Pesto is a wonderful medicated utility recipe to have around because it has so many uses. Serve versatile pesto sauce with pasta or over steamed or grilled vegetables, chicken, fish, or tofu for an instant meal. You can even use a light coating of pesto instead of sauce on pizza.
With strong flavor components like fresh basil, garlic, olive oil, and Parmesan cheese, you’ll never notice the taste of the cannabis-infused oil in this recipe. Buy basil on sale, make a big batch of medicated pesto keep in your freezer for longer storage. That way you can spoon out just the amount you need at any given time.
I use Marijuana Oil, specifically marijuana olive oil, to medicate this recipe. My Making Marijuana Oil tutorial will help you learn how to make it.
Freezer Friendly Marijuana Pesto Sauce
For longer storage, freeze cannabis pesto sauce. When you want to enjoy a medicated entrée, remove the portion you need, bring to room temperature, and proceed with your recipe.
A note about the Dosing on this recipe!
This recipe will have about 44 mg THC per serving IF you made your marijuana oil from average cannabis (10% THC) and used 1/2 ounce of marijuana to make 1 cup oil. To adjust the dosage for your personal needs and to reflect the strength of the marijuana you are cooking with and the amounts you used to make your oil, be sure to take my FREE 10 minute online Dosing Class that will teach you how to do it, or use my handy dosage calculator tools that do all the math for you (see below).
Cheri's Dosage Calculators
Perfect dosing every time, even when not cooking with lab tested weed. Easy to use!
Marijuana Recipes: Classic Cannabis Infused Pesto
- 1 cup loosely packed fresh basil
- 3/4 teaspoon minced garlic
- 1/2 cup freshly grated Parmesan cheese
- 1/4 cup toasted pine nuts or walnuts
- 2 tablespoons canna-olive oil see note above
- 6 tablespoons olive oil
- Salt and pepper to taste
- In the bowl of a food processor or blender combine basil, garlic, Parmesan, and pine nuts or walnuts. Process to mix.
- With machine running, slowly drizzle in canna-olive oil and regular olive oil, if using.
- Season to taste with salt and pepper.

## About this task
Reproduce the passage of the pesto recipe from "Cheri's Dosage Calculators" to "Process to mix.", word for word. The lines that follow are drawn from a separate source.

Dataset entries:
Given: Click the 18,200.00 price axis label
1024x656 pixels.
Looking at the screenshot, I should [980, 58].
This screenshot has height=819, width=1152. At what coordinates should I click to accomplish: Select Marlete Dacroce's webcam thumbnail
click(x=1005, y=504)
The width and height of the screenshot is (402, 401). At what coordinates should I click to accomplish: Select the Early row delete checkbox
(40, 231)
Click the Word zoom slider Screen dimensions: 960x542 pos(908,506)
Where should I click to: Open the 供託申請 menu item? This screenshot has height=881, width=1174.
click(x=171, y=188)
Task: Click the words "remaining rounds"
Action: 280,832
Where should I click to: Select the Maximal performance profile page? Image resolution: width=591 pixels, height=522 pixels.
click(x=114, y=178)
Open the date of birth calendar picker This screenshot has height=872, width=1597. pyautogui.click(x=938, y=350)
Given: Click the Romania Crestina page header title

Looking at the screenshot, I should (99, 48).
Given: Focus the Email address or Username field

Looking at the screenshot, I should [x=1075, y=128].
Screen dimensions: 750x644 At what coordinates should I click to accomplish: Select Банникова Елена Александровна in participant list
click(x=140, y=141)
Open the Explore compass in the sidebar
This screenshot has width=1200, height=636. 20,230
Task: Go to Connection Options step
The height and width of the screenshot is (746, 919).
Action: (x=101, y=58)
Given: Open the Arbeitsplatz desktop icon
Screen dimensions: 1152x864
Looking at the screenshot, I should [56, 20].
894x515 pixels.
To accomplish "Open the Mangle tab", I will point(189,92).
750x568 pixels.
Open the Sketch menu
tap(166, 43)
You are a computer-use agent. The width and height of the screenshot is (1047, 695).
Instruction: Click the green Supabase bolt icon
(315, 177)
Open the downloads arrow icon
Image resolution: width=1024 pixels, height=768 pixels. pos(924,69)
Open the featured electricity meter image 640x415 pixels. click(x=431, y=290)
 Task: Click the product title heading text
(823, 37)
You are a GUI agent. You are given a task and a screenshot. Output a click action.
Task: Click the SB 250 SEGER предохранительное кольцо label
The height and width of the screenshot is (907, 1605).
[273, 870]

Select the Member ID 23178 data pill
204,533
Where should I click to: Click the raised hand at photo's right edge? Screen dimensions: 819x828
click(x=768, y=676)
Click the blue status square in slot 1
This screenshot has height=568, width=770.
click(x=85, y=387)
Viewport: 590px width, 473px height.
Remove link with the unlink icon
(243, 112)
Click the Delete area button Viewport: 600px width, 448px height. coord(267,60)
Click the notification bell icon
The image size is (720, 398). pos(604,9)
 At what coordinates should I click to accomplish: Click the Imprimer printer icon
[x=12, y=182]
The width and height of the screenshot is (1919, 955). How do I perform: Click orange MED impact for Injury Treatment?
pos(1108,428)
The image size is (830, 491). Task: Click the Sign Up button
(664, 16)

## Result of the task
Cheri's Dosage Calculators
Perfect dosing every time, even when not cooking with lab tested weed. Easy to use!
Marijuana Recipes: Classic Cannabis Infused Pesto
- 1 cup loosely packed fresh basil
- 3/4 teaspoon minced garlic
- 1/2 cup freshly grated Parmesan cheese
- 1/4 cup toasted pine nuts or walnuts
- 2 tablespoons canna-olive oil see note above
- 6 tablespoons olive oil
- Salt and pepper to taste
- In the bowl of a food processor or blender combine basil, garlic, Parmesan, and pine nuts or walnuts. Process to mix.